INSTRUCTIONS FOR THE TASK:
Can you quote the whole book review on The Quantum Thief below, word for word?

Quantum Space Opera with Attitude

"As always, before the warmind and I shoot each other, I try to make small talk." Jean le Flambeur, centuries-old "criminal mastermind" for whom thieving is both instinct and art and who has pulled off myriad legendary heists, has been incarcerated in a Dilemma Prison run by immortal Archons who want to teach him cooperation via an endless game involving pistols. Despite his repartee, Jean has been shot in the head 14,000 times. Thus he is not unwilling when a beautiful, scar-faced woman called Mieli and her sentient spaceship Perhonen break him out of prison. His liberators are not altruists, for Mieli is under the thumb of a "goddess" who wants to use Jean for some unspecified plan. For his part, Jean needs to return to Mars and the scene of his last big scheme to regain his memories (for some reason, he cannot recall most of his past, including why a master thief like him ended up in prison). On Mars Jean and Mieli enter the Oubliette (deriving from the French word for "forget" and meaning "secret dungeon" in English), a gradually moving city whose denizens wear Watches that measure out their remaining time before they must die and be resurrected as "Quiet" laborers, communicate by sharing co-memories from their exomemory storages, and use a privacy screening "gevulot" to determine what of their experiences they remember and what of their experiences that other people who interact with them remember. Living in the Oubliette is Isidore, a genius detective armed with a smartmatter magnifying glass, a keen mind, and an affinity for mysteries.

In The Quantum Thief (2010), first book in Hannu Rajaniemi's trilogy, all the above (and much more) is possible due to the advanced technology of the future post-human, post-computer, post-science world in which everything is sentient and fractal and nano and quantum: spaceships, bullets, data spheres, clothes, memories, bodies, machines, weapons, smartmatter, q-matter, and so on. Gods are uploaded consciousnesses. Death is temporary. Life is virtual. The lines between human/alien, machine/computer, organic/inorganic, reality/unreality, etc. are all blurry. The body is mutable, disposable, renewable. The mind may be removed from ones "body" and put into another or a "machine" or a "bullet." Memory is uploadable, downloadable, transferable, and malleable.

DATA EXCERPTS:
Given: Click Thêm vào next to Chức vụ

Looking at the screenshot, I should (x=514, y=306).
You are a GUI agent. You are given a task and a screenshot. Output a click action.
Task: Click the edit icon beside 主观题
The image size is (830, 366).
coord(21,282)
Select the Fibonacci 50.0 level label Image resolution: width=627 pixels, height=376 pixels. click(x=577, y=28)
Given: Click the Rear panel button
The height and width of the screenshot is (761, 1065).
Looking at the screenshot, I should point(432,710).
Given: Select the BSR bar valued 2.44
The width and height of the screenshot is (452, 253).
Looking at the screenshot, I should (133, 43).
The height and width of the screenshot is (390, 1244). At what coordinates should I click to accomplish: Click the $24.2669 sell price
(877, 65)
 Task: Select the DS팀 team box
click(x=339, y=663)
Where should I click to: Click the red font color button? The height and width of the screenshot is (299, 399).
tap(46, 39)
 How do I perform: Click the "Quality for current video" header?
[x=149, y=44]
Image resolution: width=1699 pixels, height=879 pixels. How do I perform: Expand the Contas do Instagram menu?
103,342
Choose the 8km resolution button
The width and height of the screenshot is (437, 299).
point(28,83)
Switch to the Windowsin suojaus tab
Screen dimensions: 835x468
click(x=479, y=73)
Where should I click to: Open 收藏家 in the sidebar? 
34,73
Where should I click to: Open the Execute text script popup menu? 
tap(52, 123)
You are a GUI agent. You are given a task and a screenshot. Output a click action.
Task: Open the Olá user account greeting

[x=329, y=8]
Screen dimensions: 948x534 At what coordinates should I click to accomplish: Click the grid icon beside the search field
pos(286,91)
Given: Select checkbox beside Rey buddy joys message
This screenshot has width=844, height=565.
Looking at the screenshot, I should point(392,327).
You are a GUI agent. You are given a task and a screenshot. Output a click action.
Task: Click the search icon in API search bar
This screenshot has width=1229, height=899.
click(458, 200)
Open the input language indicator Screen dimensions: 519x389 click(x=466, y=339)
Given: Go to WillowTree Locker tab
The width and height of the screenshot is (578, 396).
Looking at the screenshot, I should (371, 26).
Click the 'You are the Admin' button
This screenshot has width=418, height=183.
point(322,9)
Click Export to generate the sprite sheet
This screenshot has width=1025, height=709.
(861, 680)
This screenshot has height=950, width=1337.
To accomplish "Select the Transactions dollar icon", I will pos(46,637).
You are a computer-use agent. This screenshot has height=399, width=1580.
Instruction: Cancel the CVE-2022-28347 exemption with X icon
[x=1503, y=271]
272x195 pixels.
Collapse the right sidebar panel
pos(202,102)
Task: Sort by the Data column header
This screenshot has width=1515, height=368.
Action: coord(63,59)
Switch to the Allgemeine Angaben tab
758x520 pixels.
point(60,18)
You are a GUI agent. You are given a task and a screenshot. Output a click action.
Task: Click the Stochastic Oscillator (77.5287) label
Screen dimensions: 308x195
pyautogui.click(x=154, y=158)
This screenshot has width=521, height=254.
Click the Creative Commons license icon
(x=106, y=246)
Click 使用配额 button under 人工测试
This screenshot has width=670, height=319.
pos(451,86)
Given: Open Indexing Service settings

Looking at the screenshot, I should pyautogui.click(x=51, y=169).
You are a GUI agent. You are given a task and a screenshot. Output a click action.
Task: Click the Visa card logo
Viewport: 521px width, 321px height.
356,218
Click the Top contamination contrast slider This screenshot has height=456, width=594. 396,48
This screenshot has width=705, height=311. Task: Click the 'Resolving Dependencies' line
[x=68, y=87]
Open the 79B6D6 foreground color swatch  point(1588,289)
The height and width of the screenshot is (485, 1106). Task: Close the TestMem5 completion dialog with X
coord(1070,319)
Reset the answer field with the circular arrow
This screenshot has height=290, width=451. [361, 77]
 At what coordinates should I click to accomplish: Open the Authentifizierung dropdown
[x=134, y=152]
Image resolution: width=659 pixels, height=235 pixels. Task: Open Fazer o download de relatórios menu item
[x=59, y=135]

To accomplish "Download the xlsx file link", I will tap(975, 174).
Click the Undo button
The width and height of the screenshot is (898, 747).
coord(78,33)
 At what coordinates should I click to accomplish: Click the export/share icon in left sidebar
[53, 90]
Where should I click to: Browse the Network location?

EXPECTED OUTPUT:
Quantum Space Opera with Attitude

"As always, before the warmind and I shoot each other, I try to make small talk." Jean le Flambeur, centuries-old "criminal mastermind" for whom thieving is both instinct and art and who has pulled off myriad legendary heists, has been incarcerated in a Dilemma Prison run by immortal Archons who want to teach him cooperation via an endless game involving pistols. Despite his repartee, Jean has been shot in the head 14,000 times. Thus he is not unwilling when a beautiful, scar-faced woman called Mieli and her sentient spaceship Perhonen break him out of prison. His liberators are not altruists, for Mieli is under the thumb of a "goddess" who wants to use Jean for some unspecified plan. For his part, Jean needs to return to Mars and the scene of his last big scheme to regain his memories (for some reason, he cannot recall most of his past, including why a master thief like him ended up in prison). On Mars Jean and Mieli enter the Oubliette (deriving from the French word for "forget" and meaning "secret dungeon" in English), a gradually moving city whose denizens wear Watches that measure out their remaining time before they must die and be resurrected as "Quiet" laborers, communicate by sharing co-memories from their exomemory storages, and use a privacy screening "gevulot" to determine what of their experiences they remember and what of their experiences that other people who interact with them remember. Living in the Oubliette is Isidore, a genius detective armed with a smartmatter magnifying glass, a keen mind, and an affinity for mysteries.

In The Quantum Thief (2010), first book in Hannu Rajaniemi's trilogy, all the above (and much more) is possible due to the advanced technology of the future post-human, post-computer, post-science world in which everything is sentient and fractal and nano and quantum: spaceships, bullets, data spheres, clothes, memories, bodies, machines, weapons, smartmatter, q-matter, and so on. Gods are uploaded consciousnesses. Death is temporary. Life is virtual. The lines between human/alien, machine/computer, organic/inorganic, reality/unreality, etc. are all blurry. The body is mutable, disposable, renewable. The mind may be removed from ones "body" and put into another or a "machine" or a "bullet." Memory is uploadable, downloadable, transferable, and malleable.